» DESCRIPTION OF THE TASK: Repeat word for word, please, only the lines from the one that includes "Given: Open the Chat widget button" through the final line of the data.

» DATA PROVIDED:
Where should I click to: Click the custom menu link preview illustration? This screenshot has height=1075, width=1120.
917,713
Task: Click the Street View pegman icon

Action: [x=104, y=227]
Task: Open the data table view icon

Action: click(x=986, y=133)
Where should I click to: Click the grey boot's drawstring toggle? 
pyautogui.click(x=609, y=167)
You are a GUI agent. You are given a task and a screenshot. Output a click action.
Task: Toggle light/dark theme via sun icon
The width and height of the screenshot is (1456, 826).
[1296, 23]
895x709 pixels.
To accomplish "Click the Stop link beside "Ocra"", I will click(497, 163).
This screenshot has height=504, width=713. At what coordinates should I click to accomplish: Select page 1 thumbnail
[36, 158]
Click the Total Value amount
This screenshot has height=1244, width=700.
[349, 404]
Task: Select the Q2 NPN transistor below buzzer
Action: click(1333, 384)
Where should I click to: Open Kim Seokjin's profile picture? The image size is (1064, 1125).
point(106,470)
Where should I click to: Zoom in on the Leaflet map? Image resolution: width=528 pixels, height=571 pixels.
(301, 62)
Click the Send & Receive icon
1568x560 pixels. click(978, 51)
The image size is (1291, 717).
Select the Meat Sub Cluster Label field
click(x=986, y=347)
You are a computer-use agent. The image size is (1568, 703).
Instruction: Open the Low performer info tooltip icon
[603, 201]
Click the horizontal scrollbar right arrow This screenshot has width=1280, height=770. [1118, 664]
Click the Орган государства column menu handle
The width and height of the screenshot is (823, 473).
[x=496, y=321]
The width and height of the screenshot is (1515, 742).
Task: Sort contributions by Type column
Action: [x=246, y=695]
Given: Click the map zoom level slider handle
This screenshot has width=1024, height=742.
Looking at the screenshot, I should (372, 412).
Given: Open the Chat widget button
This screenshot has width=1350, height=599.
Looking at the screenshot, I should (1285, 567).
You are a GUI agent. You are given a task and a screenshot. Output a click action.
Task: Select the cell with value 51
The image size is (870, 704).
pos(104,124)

» EXERCISE RESPONSE:
Given: Open the Chat widget button
This screenshot has width=1350, height=599.
Looking at the screenshot, I should (1285, 567).
You are a GUI agent. You are given a task and a screenshot. Output a click action.
Task: Select the cell with value 51
The image size is (870, 704).
pos(104,124)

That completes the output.